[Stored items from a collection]
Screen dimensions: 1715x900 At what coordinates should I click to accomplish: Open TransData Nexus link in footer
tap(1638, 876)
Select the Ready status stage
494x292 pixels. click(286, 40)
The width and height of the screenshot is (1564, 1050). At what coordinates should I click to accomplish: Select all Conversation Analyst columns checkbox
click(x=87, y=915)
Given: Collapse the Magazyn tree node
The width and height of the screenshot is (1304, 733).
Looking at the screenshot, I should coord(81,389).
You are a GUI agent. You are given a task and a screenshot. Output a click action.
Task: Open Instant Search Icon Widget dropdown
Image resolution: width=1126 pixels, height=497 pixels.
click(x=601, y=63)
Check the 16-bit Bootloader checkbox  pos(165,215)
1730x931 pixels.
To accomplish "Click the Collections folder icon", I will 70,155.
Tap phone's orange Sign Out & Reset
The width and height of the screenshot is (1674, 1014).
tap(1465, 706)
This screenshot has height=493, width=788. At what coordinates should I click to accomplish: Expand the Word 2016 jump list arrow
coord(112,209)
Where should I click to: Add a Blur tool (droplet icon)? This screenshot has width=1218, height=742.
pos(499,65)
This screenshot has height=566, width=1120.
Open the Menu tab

EXERCISE :: Please print the records above exactly, leaving nothing out.

EXERCISE SOLUTION ::
Screen dimensions: 1715x900 At what coordinates should I click to accomplish: Open TransData Nexus link in footer
tap(1638, 876)
Select the Ready status stage
494x292 pixels. click(286, 40)
The width and height of the screenshot is (1564, 1050). At what coordinates should I click to accomplish: Select all Conversation Analyst columns checkbox
click(x=87, y=915)
Given: Collapse the Magazyn tree node
The width and height of the screenshot is (1304, 733).
Looking at the screenshot, I should coord(81,389).
You are a GUI agent. You are given a task and a screenshot. Output a click action.
Task: Open Instant Search Icon Widget dropdown
Image resolution: width=1126 pixels, height=497 pixels.
click(x=601, y=63)
Check the 16-bit Bootloader checkbox  pos(165,215)
1730x931 pixels.
To accomplish "Click the Collections folder icon", I will 70,155.
Tap phone's orange Sign Out & Reset
The width and height of the screenshot is (1674, 1014).
tap(1465, 706)
This screenshot has height=493, width=788. At what coordinates should I click to accomplish: Expand the Word 2016 jump list arrow
coord(112,209)
Where should I click to: Add a Blur tool (droplet icon)? This screenshot has width=1218, height=742.
pos(499,65)
This screenshot has height=566, width=1120.
Open the Menu tab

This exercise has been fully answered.